* ASSIGNMENT: Every line below that carries the word "beside" needs to be copied.

Pixel coordinate grounding data:
========================================================================
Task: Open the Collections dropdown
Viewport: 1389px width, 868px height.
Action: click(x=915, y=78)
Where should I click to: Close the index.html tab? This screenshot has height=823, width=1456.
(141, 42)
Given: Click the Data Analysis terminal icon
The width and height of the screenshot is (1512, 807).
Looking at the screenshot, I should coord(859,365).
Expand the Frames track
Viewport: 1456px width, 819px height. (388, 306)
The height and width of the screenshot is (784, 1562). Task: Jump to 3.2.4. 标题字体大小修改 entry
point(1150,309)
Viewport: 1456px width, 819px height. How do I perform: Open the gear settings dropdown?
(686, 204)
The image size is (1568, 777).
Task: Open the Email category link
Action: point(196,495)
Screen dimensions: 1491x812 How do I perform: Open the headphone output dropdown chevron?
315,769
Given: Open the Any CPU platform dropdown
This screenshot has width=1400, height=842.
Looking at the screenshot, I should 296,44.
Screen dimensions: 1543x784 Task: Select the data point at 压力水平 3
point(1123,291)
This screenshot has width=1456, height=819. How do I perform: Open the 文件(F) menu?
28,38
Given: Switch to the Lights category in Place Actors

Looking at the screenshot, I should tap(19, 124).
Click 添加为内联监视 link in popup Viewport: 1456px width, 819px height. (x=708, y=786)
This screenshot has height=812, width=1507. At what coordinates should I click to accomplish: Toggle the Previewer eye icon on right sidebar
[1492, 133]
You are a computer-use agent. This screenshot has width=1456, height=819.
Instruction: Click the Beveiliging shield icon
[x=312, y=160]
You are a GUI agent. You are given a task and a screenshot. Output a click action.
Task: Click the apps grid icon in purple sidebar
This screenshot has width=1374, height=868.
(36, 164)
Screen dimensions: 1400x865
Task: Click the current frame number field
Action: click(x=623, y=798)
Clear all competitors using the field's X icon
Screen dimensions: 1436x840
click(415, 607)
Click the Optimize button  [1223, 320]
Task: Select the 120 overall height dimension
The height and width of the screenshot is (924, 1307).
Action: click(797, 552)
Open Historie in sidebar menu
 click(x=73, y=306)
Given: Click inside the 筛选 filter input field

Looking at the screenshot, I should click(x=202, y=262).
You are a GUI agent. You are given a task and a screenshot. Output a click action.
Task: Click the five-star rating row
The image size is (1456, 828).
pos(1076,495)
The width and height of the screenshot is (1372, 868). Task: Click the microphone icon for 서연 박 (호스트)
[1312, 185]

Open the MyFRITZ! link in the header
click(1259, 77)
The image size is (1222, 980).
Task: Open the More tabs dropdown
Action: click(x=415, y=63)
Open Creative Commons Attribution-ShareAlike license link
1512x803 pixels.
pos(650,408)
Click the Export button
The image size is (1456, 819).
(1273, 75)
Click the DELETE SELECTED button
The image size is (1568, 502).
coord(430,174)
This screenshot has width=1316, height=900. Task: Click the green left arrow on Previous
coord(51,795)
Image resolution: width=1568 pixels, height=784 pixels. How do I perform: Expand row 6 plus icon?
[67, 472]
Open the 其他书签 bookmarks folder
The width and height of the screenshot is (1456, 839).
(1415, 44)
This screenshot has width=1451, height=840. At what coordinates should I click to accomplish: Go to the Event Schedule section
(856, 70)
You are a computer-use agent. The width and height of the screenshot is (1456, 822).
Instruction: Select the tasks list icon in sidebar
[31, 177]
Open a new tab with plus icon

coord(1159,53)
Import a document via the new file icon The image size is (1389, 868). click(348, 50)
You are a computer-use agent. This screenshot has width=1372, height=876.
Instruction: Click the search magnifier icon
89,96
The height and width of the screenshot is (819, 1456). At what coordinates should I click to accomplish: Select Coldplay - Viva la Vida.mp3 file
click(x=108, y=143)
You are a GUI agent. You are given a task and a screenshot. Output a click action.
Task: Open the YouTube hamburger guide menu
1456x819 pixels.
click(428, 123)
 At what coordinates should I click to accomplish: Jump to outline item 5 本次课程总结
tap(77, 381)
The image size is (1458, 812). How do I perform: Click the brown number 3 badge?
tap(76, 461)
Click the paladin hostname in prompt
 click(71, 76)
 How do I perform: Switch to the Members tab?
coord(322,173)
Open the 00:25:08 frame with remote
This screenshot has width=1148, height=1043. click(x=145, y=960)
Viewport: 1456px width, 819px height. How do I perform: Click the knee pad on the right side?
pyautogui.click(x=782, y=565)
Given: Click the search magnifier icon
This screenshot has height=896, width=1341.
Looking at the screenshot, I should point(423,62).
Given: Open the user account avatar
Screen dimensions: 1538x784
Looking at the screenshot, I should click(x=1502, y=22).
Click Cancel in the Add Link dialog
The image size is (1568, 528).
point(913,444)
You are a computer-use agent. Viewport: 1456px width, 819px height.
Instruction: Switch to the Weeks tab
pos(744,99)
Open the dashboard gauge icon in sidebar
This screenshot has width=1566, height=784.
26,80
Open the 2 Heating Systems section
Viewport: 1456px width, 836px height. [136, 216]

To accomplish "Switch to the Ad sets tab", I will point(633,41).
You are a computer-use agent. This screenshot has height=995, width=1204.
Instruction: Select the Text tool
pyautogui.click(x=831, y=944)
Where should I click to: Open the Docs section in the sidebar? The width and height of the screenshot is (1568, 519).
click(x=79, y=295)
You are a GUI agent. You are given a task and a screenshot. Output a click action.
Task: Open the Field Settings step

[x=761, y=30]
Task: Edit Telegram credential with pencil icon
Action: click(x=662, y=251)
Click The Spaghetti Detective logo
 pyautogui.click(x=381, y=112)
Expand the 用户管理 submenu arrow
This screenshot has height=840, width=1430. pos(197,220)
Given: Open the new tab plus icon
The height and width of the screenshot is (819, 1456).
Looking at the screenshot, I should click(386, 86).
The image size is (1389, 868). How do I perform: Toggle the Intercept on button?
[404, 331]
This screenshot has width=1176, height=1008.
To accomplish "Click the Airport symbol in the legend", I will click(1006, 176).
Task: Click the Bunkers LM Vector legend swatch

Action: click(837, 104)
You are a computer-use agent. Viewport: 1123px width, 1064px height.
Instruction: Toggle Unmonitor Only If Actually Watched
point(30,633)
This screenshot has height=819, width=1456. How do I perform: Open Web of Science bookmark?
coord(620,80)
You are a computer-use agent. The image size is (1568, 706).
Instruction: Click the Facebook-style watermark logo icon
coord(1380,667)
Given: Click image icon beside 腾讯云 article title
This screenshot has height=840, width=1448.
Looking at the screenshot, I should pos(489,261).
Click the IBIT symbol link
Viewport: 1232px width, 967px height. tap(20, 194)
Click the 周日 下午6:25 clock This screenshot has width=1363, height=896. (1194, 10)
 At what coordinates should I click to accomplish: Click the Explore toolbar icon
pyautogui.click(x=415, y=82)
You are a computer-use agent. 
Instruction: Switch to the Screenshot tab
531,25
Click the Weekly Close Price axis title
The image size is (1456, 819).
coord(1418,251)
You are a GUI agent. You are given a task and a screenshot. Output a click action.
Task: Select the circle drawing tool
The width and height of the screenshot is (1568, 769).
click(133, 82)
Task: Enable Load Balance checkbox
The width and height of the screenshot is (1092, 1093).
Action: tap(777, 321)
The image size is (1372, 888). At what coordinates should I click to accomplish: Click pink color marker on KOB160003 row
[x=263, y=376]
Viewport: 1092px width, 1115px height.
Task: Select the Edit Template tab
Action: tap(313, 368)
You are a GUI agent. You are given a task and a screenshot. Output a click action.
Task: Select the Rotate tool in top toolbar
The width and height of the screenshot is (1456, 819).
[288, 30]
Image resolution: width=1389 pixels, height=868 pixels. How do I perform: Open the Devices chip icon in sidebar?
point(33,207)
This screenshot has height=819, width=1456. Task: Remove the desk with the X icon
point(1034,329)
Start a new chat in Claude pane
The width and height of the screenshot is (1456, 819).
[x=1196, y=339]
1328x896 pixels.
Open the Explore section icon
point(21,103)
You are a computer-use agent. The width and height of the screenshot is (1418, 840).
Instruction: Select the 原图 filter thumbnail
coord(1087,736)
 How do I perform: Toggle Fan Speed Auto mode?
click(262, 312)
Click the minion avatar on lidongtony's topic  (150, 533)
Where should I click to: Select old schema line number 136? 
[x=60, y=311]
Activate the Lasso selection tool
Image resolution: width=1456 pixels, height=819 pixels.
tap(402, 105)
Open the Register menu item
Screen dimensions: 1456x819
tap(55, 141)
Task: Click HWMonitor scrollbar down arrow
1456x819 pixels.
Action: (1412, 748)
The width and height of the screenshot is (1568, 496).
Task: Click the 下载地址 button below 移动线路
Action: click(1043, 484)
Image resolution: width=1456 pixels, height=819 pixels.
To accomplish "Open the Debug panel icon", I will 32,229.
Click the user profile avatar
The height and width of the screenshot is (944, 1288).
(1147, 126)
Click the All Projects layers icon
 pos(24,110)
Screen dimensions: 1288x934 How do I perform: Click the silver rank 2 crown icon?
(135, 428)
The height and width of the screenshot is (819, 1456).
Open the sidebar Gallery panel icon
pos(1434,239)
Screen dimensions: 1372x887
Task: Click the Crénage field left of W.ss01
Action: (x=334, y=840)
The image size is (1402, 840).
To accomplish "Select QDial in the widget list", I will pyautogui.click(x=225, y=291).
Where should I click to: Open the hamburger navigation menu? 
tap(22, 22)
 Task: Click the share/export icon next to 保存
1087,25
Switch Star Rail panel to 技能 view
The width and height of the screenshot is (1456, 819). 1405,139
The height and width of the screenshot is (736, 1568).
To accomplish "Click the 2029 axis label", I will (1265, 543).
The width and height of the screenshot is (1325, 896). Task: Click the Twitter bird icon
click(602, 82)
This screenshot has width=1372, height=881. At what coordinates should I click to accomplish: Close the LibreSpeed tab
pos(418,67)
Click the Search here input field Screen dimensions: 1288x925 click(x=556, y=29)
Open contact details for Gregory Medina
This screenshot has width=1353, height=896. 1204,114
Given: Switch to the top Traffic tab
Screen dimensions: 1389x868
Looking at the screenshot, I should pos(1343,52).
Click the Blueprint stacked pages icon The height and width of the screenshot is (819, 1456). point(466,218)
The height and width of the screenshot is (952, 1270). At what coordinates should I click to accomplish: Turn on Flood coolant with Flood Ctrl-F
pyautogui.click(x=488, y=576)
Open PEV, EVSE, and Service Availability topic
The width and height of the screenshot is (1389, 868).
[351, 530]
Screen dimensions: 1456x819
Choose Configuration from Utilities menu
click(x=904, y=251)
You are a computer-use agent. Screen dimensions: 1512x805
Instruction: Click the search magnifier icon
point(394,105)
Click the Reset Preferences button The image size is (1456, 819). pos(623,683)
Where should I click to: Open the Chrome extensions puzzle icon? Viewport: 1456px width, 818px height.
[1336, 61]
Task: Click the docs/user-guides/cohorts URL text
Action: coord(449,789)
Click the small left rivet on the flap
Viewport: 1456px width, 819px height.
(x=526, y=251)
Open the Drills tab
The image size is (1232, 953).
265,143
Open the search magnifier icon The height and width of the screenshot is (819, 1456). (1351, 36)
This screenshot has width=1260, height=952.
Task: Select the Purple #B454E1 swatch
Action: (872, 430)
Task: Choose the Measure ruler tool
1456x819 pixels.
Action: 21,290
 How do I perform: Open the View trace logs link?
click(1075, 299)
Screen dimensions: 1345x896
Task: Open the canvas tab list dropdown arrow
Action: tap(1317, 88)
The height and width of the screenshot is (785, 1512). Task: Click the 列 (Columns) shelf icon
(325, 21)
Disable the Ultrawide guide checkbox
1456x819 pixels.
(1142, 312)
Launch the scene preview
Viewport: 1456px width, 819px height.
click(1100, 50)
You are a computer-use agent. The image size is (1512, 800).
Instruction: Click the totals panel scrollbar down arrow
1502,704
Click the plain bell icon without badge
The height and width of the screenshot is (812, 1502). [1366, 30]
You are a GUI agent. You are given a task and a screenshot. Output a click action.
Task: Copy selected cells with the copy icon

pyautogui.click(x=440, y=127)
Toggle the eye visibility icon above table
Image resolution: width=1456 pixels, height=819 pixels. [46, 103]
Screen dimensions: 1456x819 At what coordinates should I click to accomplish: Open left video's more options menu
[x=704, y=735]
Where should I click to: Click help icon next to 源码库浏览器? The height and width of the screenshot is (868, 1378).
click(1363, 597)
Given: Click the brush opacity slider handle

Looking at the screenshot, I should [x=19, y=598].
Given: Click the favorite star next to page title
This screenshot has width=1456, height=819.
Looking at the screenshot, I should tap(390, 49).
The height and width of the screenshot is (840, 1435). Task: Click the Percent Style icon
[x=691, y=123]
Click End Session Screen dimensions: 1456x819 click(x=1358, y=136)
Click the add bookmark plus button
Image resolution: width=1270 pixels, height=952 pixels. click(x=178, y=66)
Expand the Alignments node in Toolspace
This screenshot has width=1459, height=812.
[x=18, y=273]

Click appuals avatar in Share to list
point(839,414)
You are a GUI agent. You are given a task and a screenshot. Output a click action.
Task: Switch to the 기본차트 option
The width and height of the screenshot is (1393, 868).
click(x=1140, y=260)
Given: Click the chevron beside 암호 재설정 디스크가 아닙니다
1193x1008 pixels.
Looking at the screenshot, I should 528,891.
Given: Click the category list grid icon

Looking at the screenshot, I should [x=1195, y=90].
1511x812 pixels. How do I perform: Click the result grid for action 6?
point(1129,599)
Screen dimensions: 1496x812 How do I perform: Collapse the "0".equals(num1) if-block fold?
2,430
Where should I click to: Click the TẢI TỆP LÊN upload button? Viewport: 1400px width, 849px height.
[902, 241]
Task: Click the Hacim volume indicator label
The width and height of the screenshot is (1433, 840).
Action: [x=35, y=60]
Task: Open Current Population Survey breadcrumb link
========================================================================
* WRITTEN ANSWER:
Given: Click image icon beside 腾讯云 article title
Given: Click the chevron beside 암호 재설정 디스크가 아닙니다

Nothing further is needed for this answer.